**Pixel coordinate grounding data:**
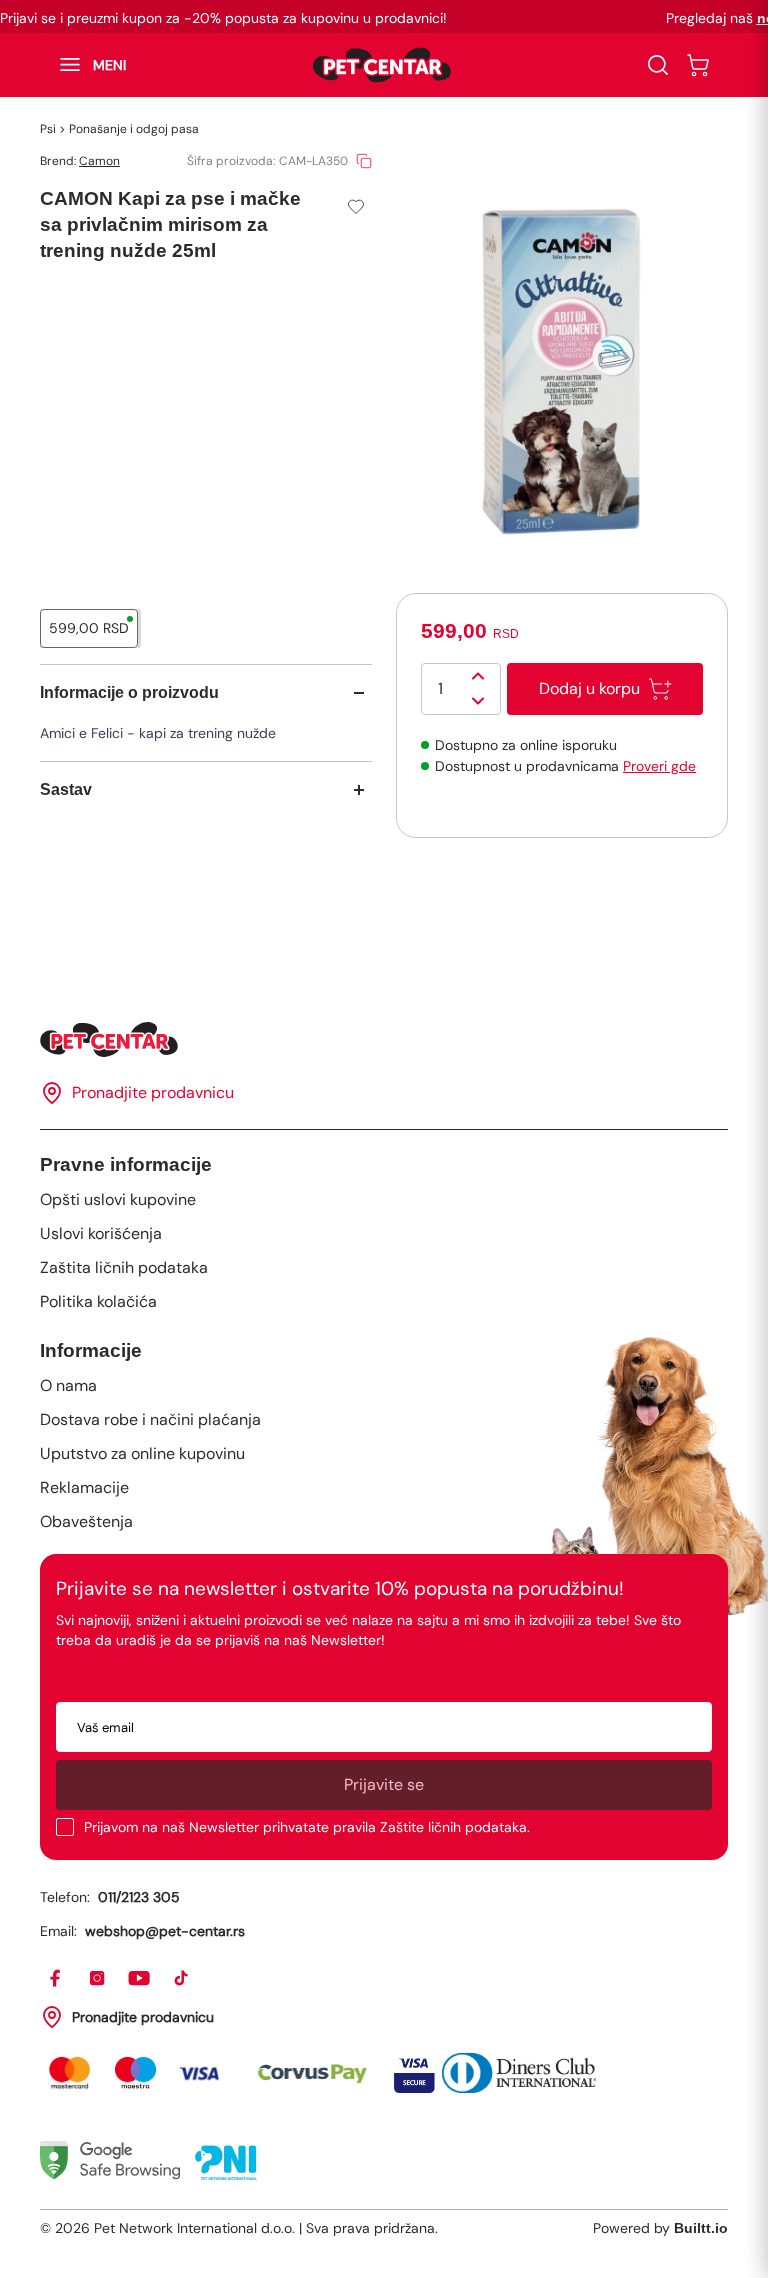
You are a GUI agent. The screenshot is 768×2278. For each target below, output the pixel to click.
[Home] (384, 1039)
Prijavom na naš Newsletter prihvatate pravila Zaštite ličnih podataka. (307, 1827)
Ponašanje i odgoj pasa (134, 129)
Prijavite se (384, 1784)
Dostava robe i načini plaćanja (150, 1419)
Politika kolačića (98, 1301)
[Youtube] (140, 1979)
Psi (48, 129)
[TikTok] (182, 1979)
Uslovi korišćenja (101, 1233)
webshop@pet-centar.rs (165, 1931)
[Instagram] (98, 1979)
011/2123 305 (139, 1897)
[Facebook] (56, 1979)
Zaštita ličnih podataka (124, 1267)
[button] (83, 65)
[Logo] (382, 65)
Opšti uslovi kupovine (118, 1199)
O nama (68, 1385)
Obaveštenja (86, 1521)
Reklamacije (84, 1487)
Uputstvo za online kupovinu (142, 1453)
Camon (99, 161)
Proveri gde (659, 766)
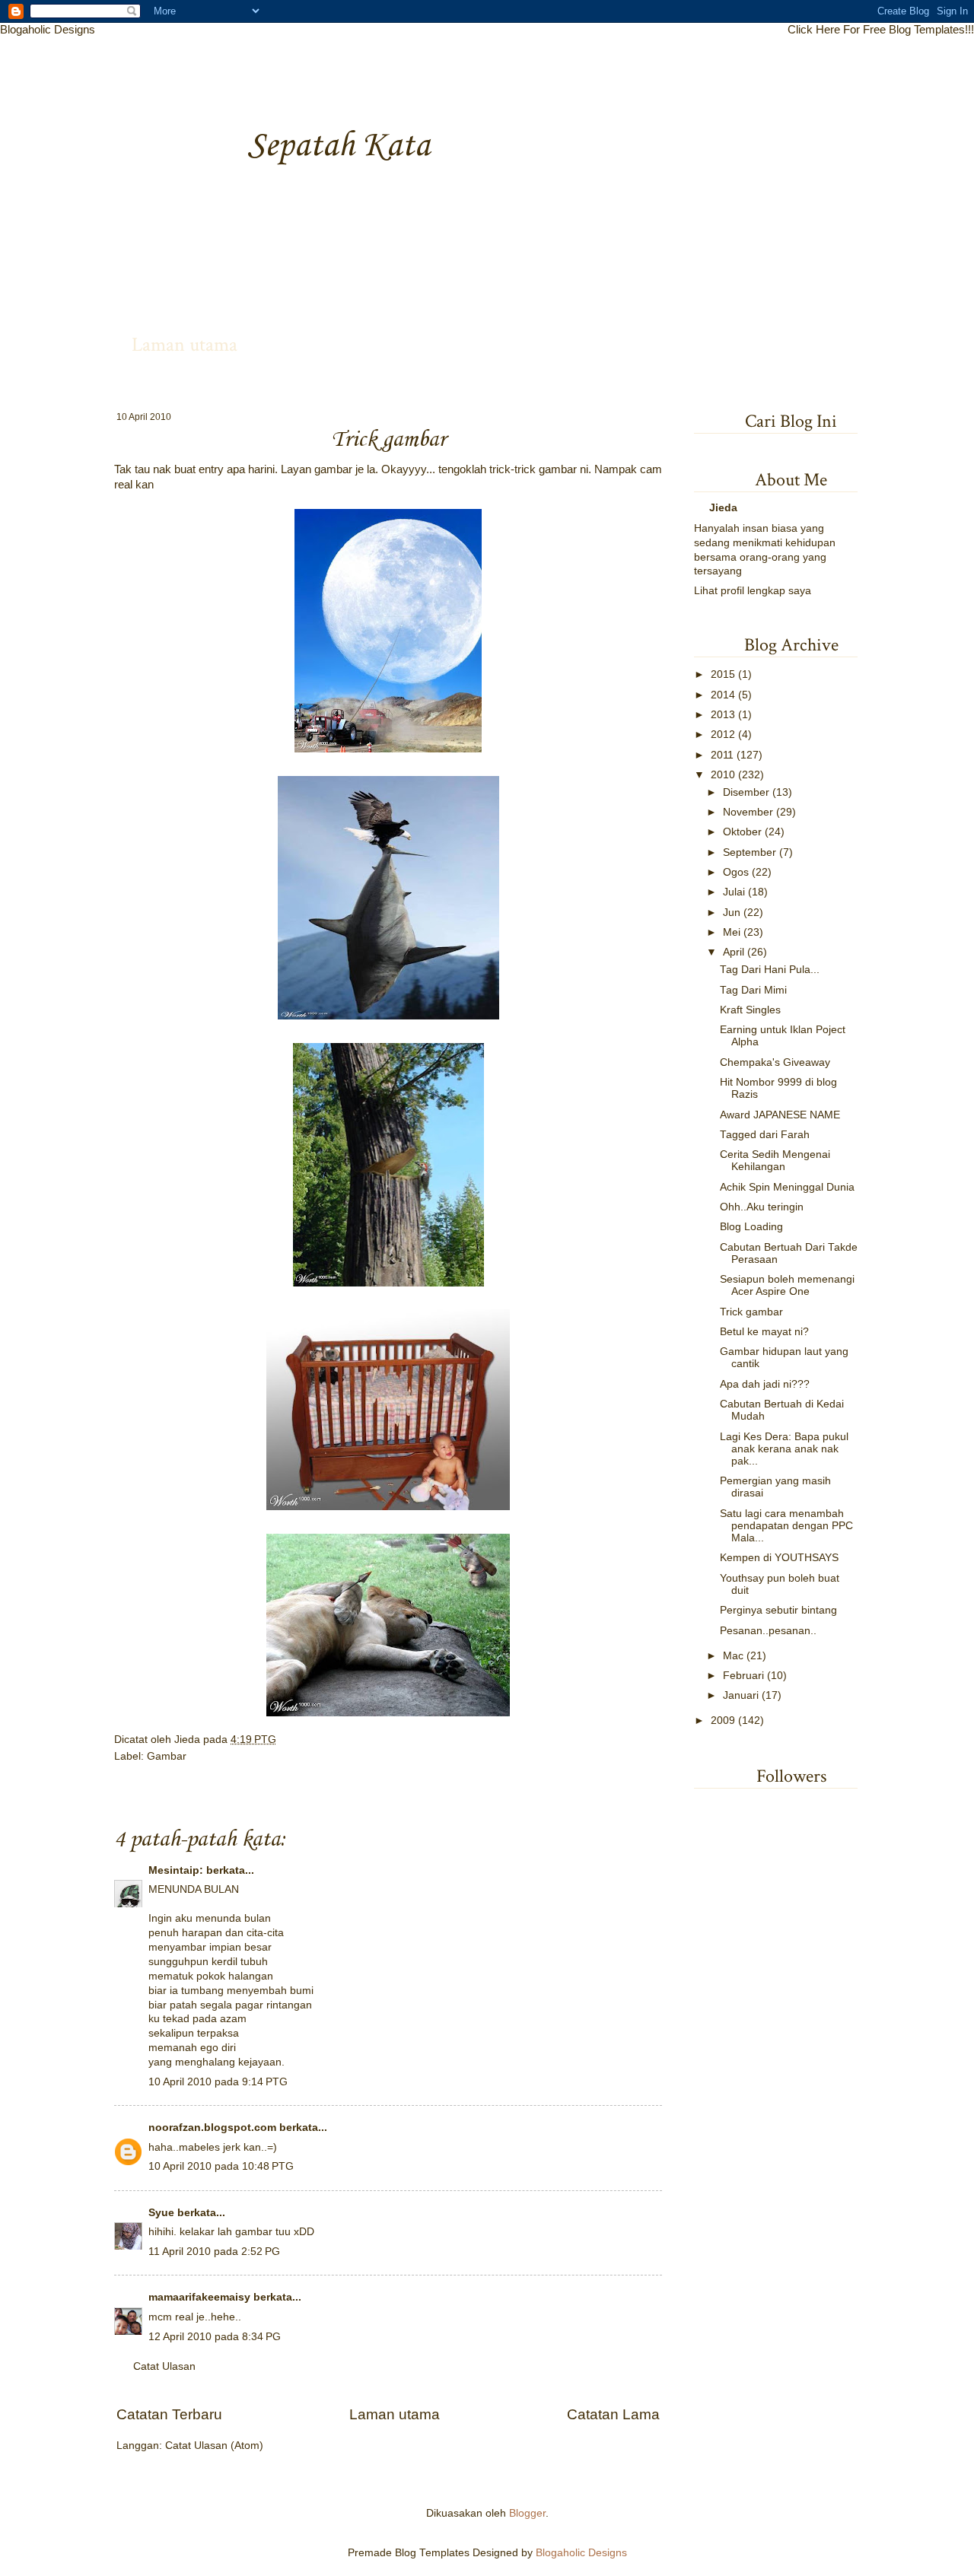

**Exercise objective:** Should the entries hold any pictures, please omit those and print the remaining text exactly.

**Task solution:**
You are a GUI agent. The screenshot is 768×2278. For each target below, output the pixel to click.
[Home] (384, 1039)
Prijavom na naš Newsletter prihvatate pravila Zaštite ličnih podataka. (307, 1827)
Ponašanje i odgoj pasa (134, 129)
Prijavite se (384, 1784)
Dostava robe i načini plaćanja (150, 1419)
Politika kolačića (98, 1301)
[Youtube] (140, 1979)
Psi (48, 129)
[TikTok] (182, 1979)
Uslovi korišćenja (101, 1233)
webshop@pet-centar.rs (165, 1931)
[Instagram] (98, 1979)
011/2123 305 (139, 1897)
[Facebook] (56, 1979)
Zaštita ličnih podataka (124, 1267)
[button] (83, 65)
[Logo] (382, 65)
Opšti uslovi kupovine (118, 1199)
O nama (68, 1385)
Obaveštenja (86, 1521)
Reklamacije (84, 1487)
Uputstvo za online kupovinu (142, 1453)
Camon (99, 161)
Proveri gde (659, 766)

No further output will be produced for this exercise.